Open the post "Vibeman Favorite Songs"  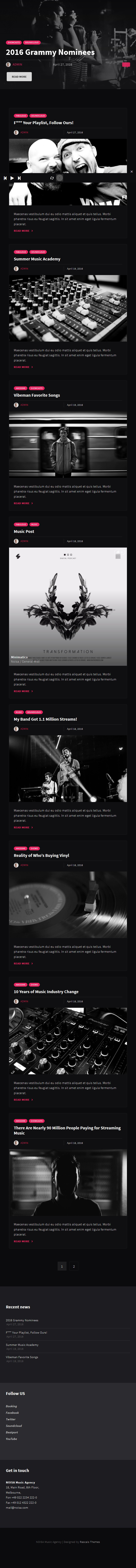click(37, 395)
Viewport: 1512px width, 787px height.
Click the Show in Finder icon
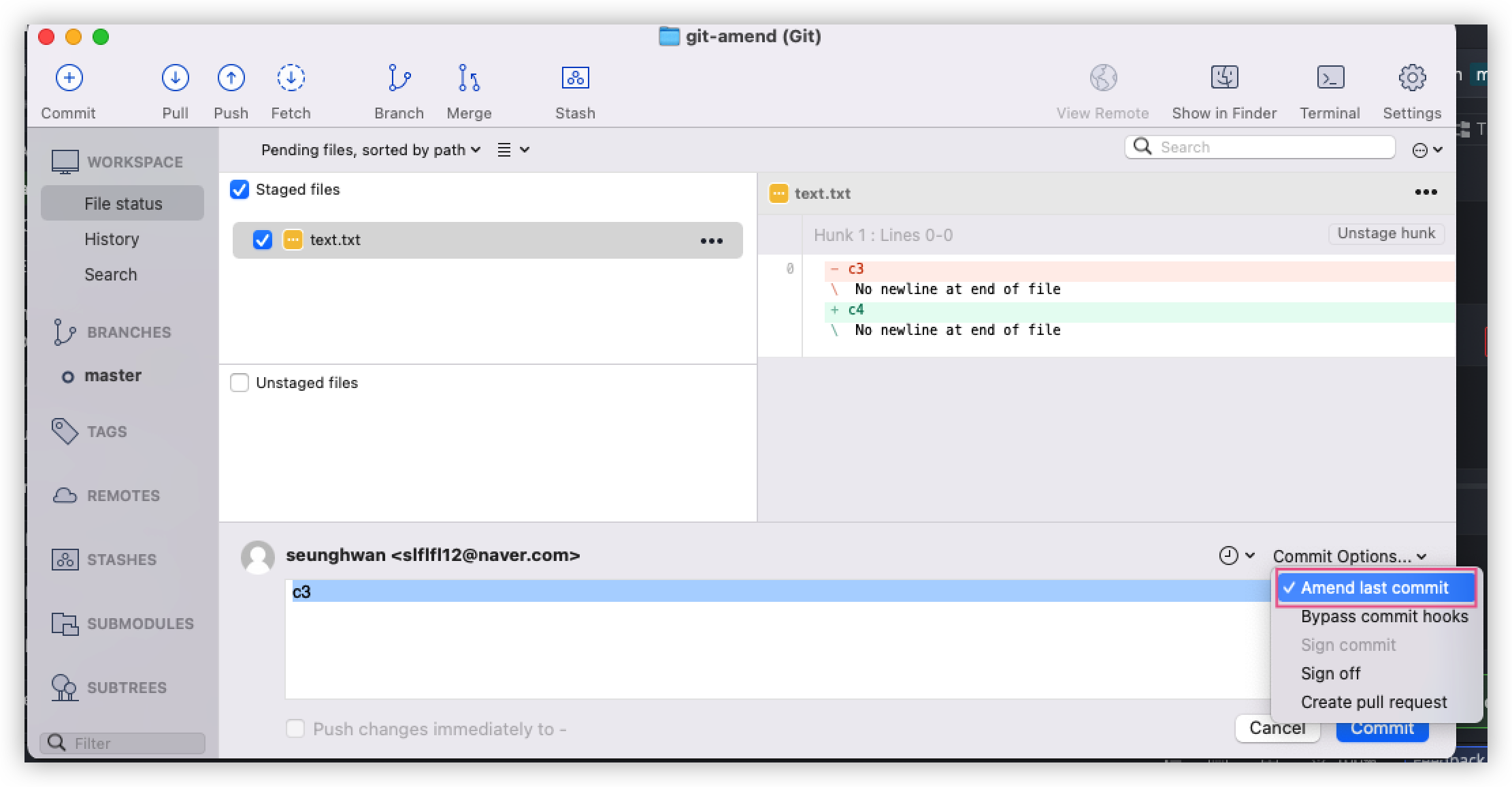point(1224,78)
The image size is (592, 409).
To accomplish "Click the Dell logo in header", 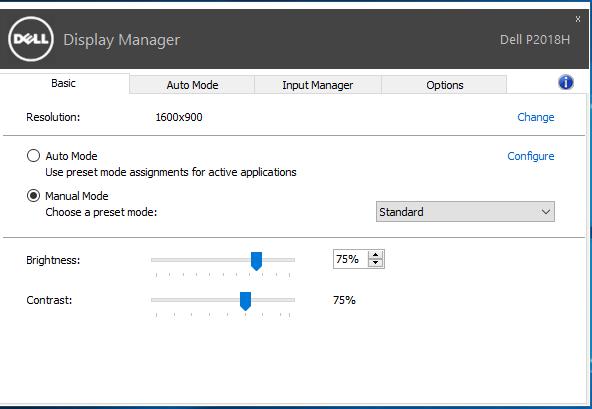I will click(x=31, y=39).
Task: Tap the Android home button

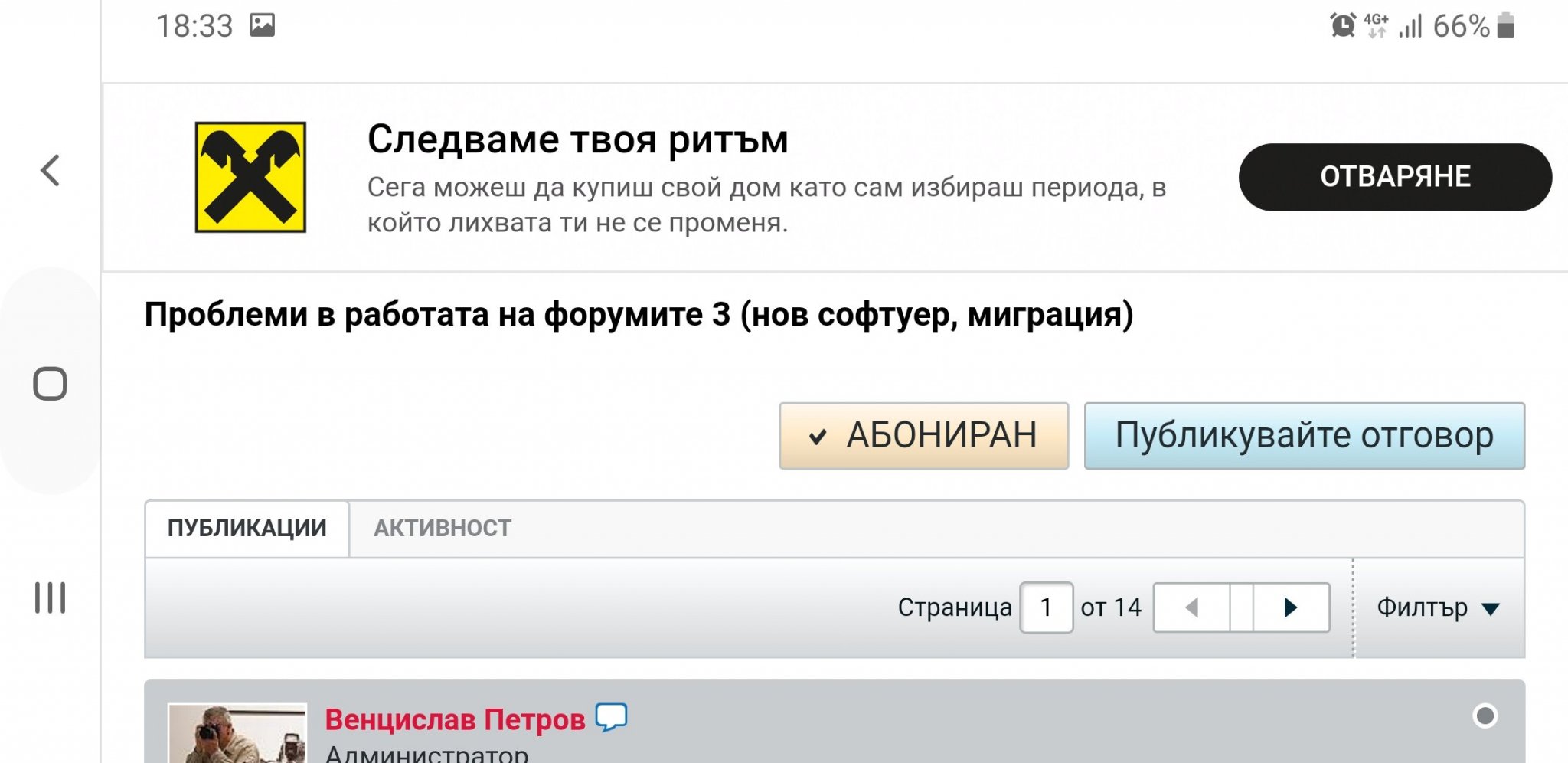Action: tap(51, 384)
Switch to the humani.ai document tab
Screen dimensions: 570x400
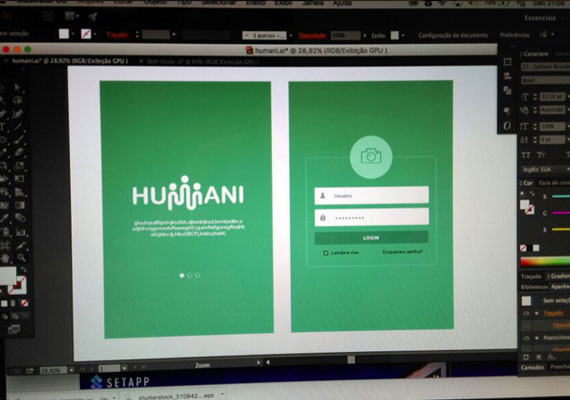(x=69, y=61)
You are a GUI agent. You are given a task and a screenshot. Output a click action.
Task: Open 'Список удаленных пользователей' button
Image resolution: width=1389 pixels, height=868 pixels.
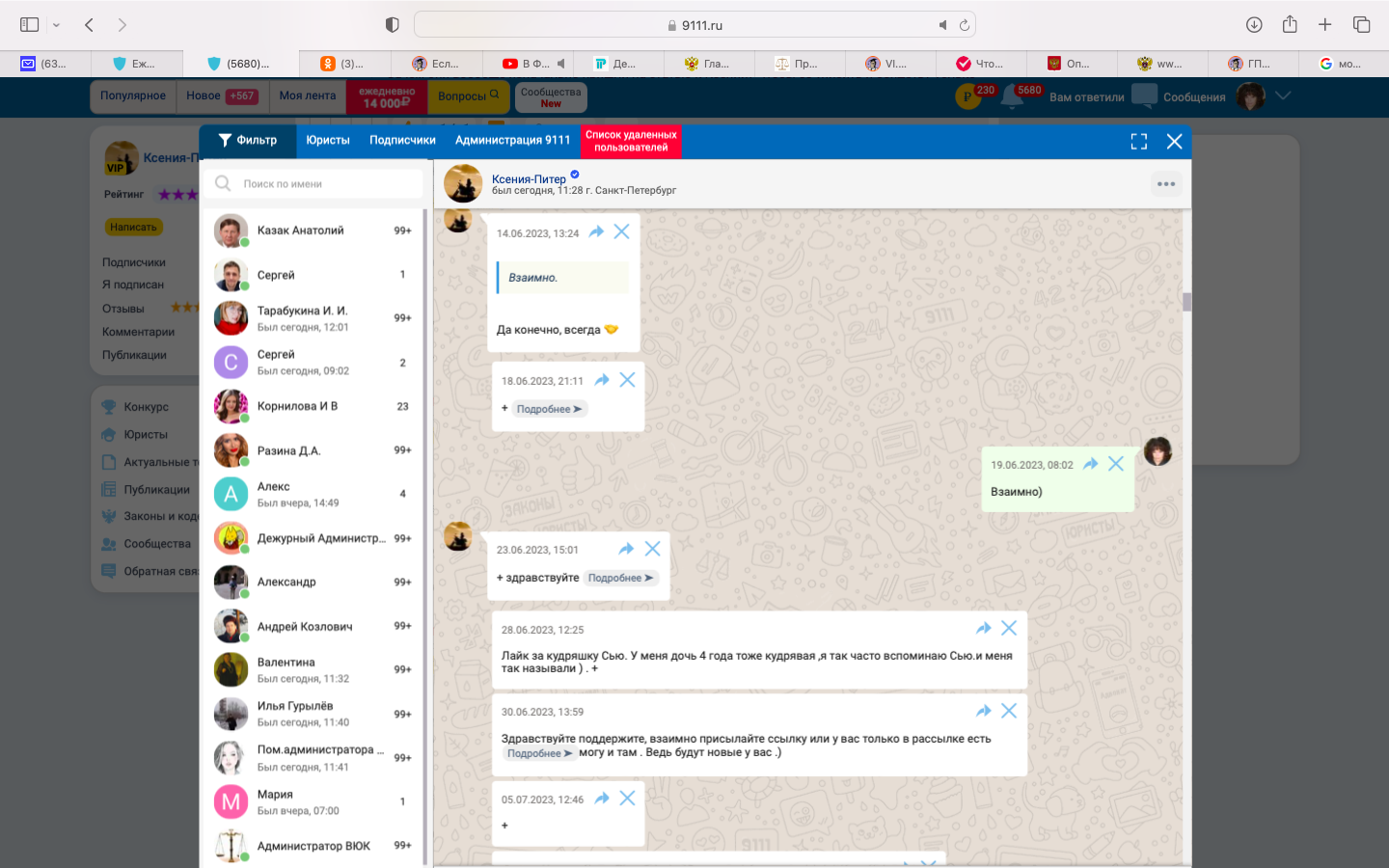pos(631,141)
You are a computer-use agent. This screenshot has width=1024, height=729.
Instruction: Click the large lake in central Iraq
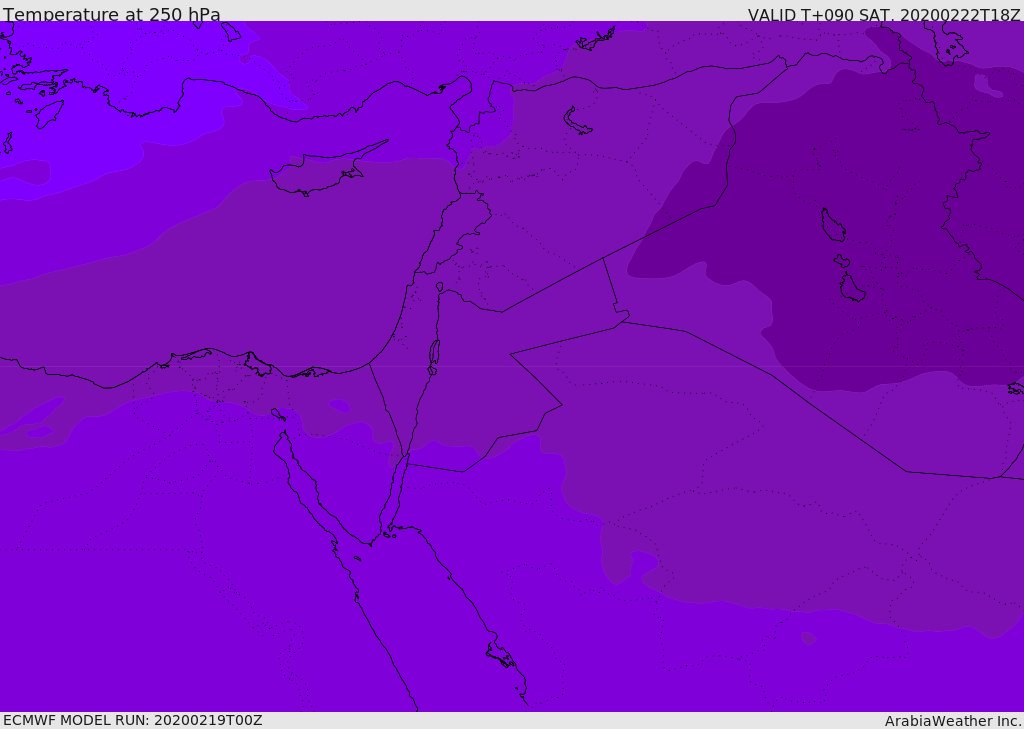click(x=832, y=225)
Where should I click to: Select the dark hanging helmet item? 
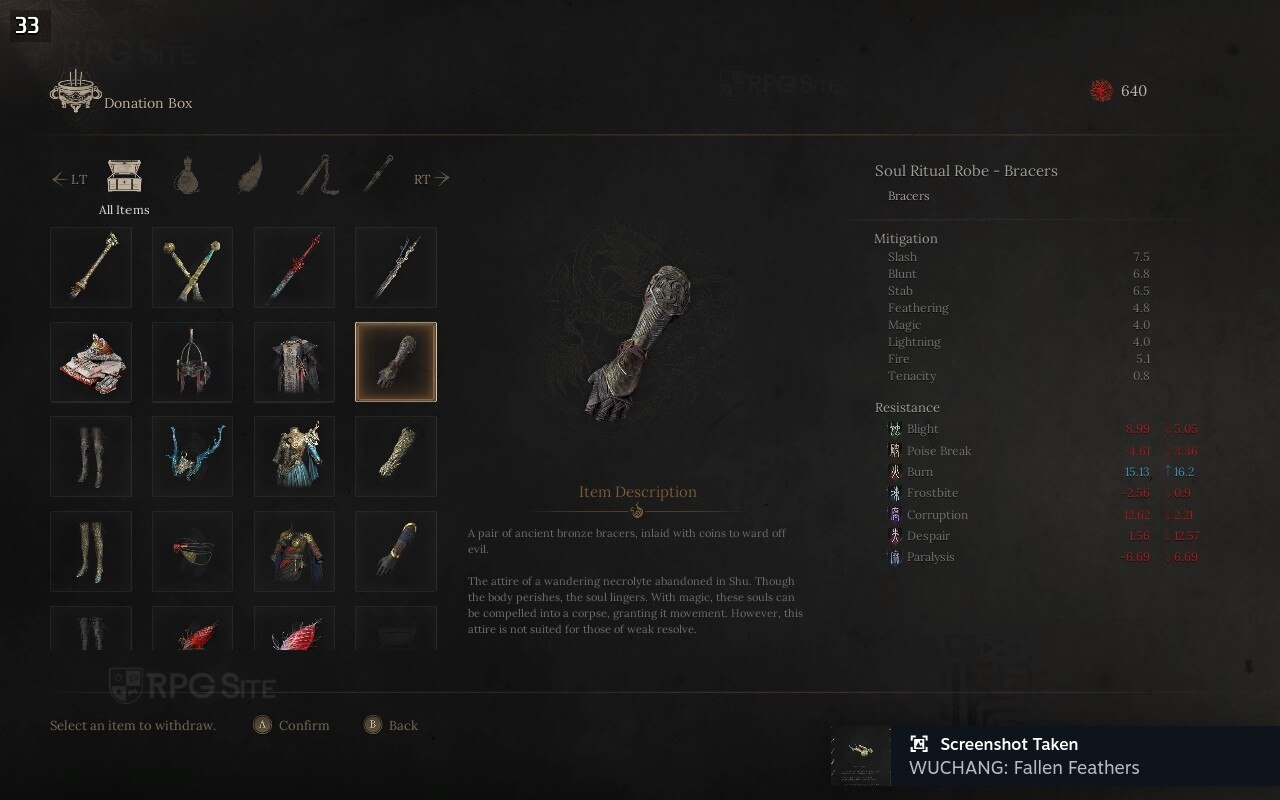(x=192, y=362)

_Written request:_ Pick out every line in the entries above that contains the string "width", matching case exactly, and copy each of those lines.

_Exercise result:_
Viewport: 1512px width, 787px height.
Image resolution: width=1389 pixels, height=868 pixels.
You are a computer-use agent. This screenshot has width=1024, height=729.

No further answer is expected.